— Start Raw records —
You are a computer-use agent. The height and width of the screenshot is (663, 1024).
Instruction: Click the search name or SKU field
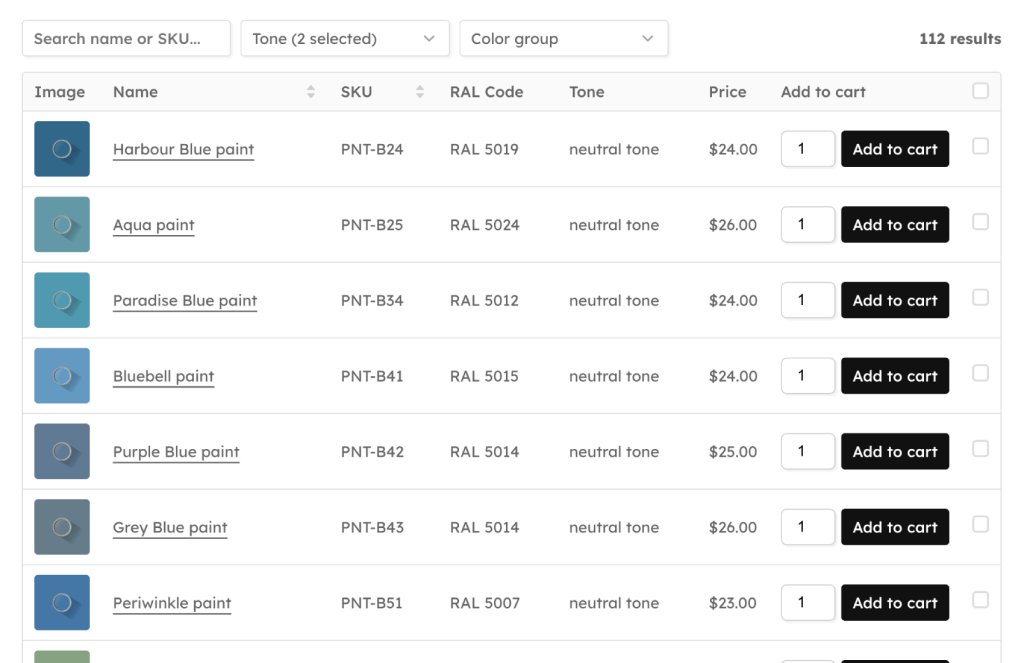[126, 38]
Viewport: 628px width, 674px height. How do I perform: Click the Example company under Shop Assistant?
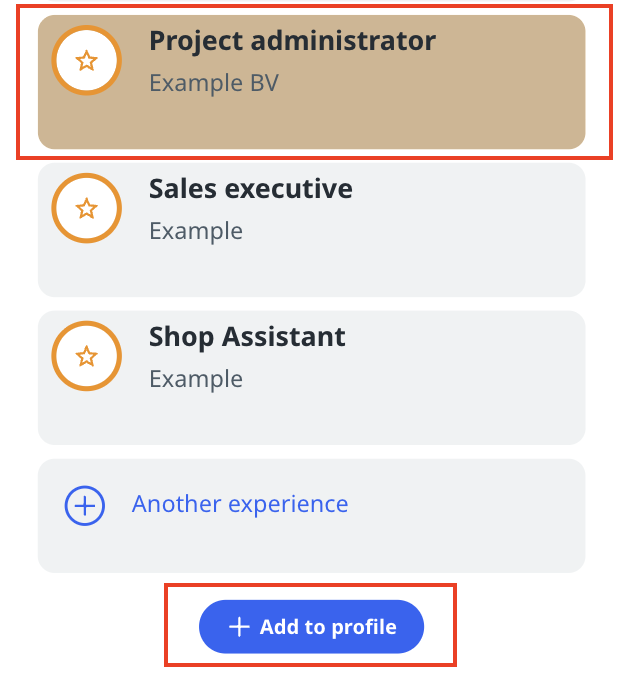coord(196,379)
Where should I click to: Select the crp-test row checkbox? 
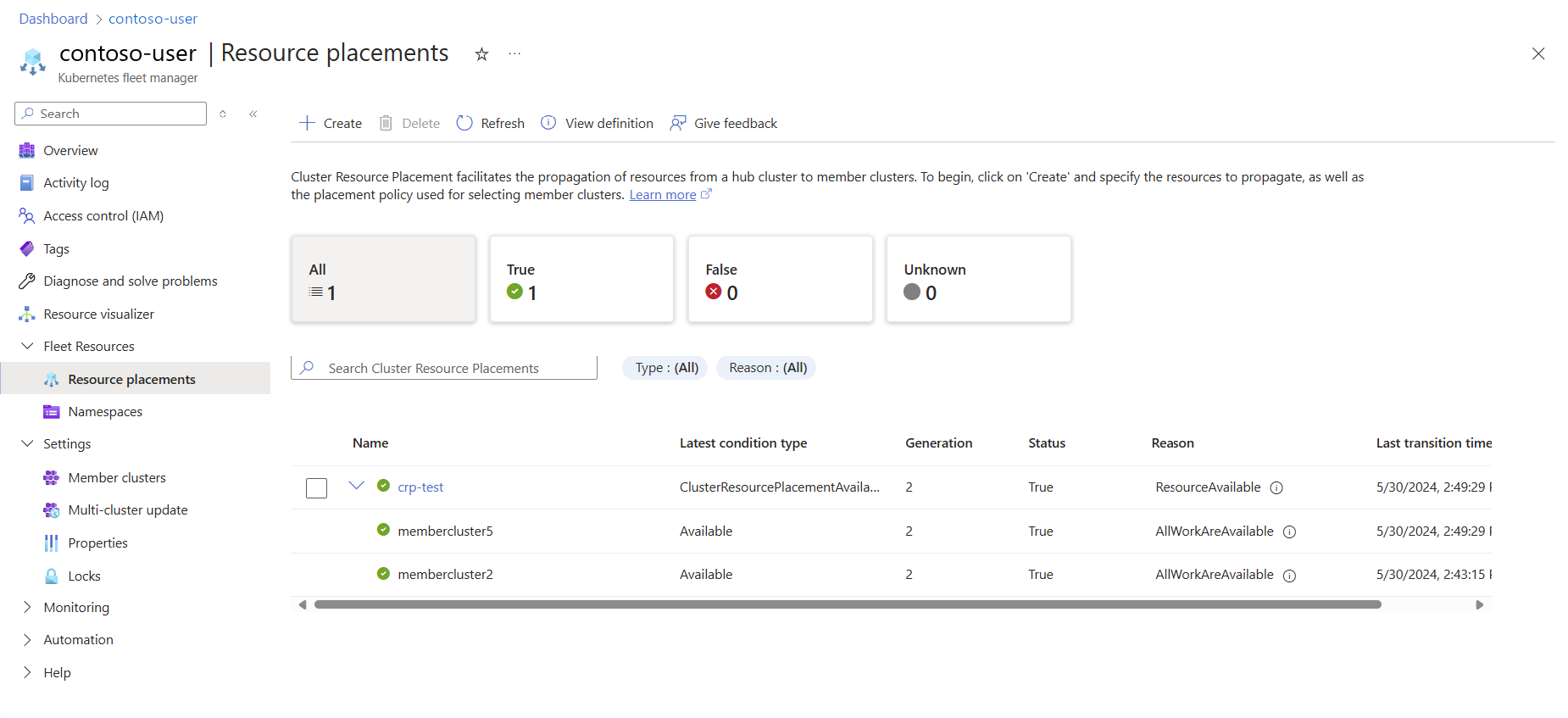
— End Raw records —
Work required:
Please write out all the entries above again, switching "checkbox" to "tick box" and keeping every other word the same. Leave the pictures out.

Solution below:
You are a computer-use agent. The height and width of the screenshot is (663, 1024).
Instruction: Click the search name or SKU field
[126, 38]
Viewport: 628px width, 674px height. How do I perform: Click the Example company under Shop Assistant?
coord(196,379)
Where should I click to: Select the crp-test row tick box? 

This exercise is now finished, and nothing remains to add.